+++ Fragmento del documento

Indios de papel

 

Los conquistadores, al poner sus pezuñas en América, inauguraron una lógica de exterminio y desprecio de lo indígena que aún se mantiene vigente: hoy en día, menos del 2% de la población colombiana corresponde a gente indígena propiamente dicha, y casi toda ella vive al margen de los privilegios y en el centro del desprestigio. Sin embargo, no otra cosa habría de esperarse: el mismo Bolívar ―por algunos conocido como “mi amo”―, cuando la patria vivía apenas su infancia, dictó leyes contra los aborígenes sin importarle que muchos de ellos hubieran vertido su sangre sobre el rozagante arbusto de la independencia.

La historia de la literatura criolla es fiel indicadora de esa malhadada animadversión nacional. Inicialmente, considérese que las obras dedicadas a la vida indígena han sido reducidas a un frustrante anonimato, sólo roto eventualmente por escritores como José Eustasio Rivera ―cuyos indios, en todo caso, no alcanzan la nitidez de los caucheros mestizos― o William Ospina ―a quien, en virtud de su erudición de tuerto en país de ciegos, se ha alargado licencia para pronunciarse sobre cualquier cosa―. Lo demás es monstruosamente gris: un desfile de nombres insospechados y nada vecinos al recuerdo llenan el inventario de la literatura de tema indígena, cuyos sellos editoriales no son más conocidos: desde Iqueima hasta Quingráficas, pasando por El Guarracuco Blanco, se disputan el valiente honor de haber editado lo que nadie quiere leer.

++++++
+++ Datos para analizar

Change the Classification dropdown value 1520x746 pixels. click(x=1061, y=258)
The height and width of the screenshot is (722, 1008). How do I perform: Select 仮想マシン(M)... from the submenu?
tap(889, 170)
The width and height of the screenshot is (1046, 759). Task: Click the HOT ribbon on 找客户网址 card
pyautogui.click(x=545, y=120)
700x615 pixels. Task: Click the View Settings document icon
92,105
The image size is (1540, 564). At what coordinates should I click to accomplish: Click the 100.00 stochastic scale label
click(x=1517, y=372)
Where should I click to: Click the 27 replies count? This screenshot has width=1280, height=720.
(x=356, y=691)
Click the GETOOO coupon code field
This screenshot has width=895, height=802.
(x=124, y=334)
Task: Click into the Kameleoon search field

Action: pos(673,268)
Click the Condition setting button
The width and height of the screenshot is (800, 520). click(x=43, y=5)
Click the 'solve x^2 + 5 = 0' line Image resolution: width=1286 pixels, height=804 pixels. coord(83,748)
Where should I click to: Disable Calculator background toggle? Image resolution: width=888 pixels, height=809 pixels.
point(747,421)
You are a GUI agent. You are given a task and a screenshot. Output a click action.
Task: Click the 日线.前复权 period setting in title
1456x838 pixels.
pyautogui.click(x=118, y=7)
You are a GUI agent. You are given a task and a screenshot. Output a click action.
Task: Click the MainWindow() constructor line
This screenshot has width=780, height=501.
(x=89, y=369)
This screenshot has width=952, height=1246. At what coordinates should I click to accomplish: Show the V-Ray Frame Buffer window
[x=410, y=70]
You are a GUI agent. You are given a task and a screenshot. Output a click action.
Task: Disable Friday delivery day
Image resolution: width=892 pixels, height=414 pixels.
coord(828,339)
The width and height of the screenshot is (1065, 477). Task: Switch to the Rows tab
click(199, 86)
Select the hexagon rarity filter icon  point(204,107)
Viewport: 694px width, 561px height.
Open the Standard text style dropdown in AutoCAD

++++++

Objetivo de la tarea -
Indica si cada afirmación concuerda con el fragmento sobre los indígenas en la literatura colombiana, respondiendo sí o no y citando textualmente las palabras que lo deciden.
1. Menos del 2% de la población colombiana es gente indígena.
2. Los indios de José Eustasio Rivera tienen más nitidez que sus caucheros mestizos.
3. Bolívar dictó leyes a favor de los aborígenes.

Resultado del ejercicio -
1. Sí: «menos del 2% de la población colombiana corresponde a gente indígena propiamente dicha».
2. No: «cuyos indios, en todo caso, no alcanzan la nitidez de los caucheros mestizos».
3. No: «dictó leyes contra los aborígenes».